• Work to do
Copy out the lines of the listing from the line containing "Viewport: 826px width, 400px height." through the line containing "Pick the first swatch in the third row", with both of those lines included.
Begin Raw data
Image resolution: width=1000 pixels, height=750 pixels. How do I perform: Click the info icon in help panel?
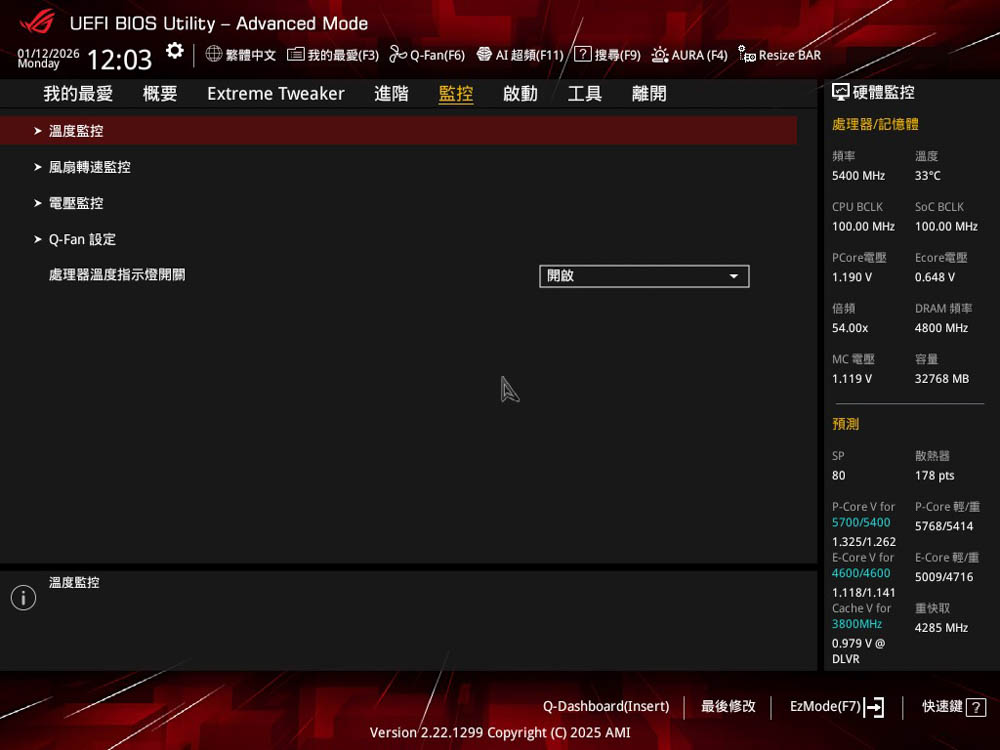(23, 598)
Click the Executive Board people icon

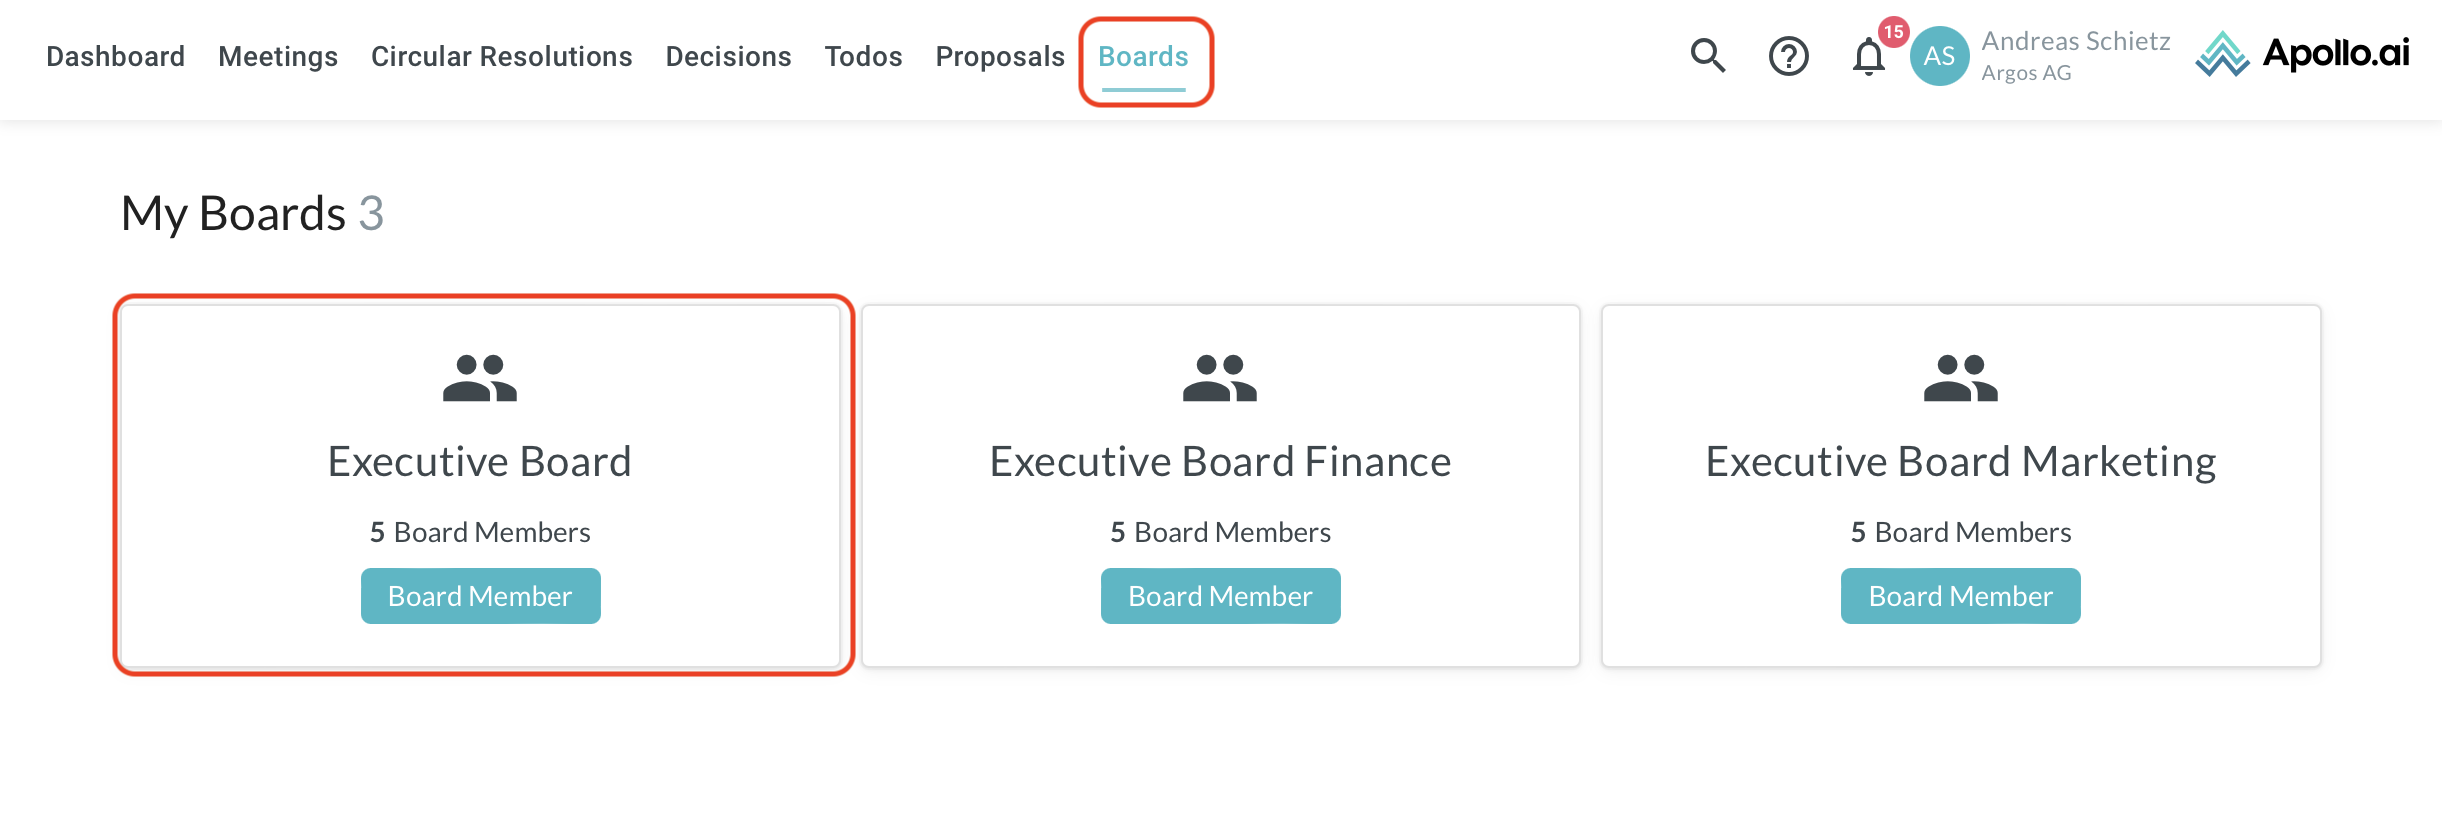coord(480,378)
End Raw data
Begin Raw data
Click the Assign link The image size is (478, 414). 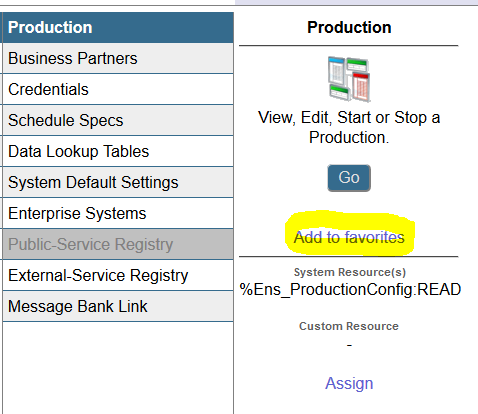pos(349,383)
End Raw data
Begin Raw data
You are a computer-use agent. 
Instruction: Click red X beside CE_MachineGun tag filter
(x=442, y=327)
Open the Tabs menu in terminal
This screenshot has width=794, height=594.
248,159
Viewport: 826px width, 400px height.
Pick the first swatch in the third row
End Raw data
• Exercise answer
Viewport: 826px width, 400px height.
Pick the first swatch in the third row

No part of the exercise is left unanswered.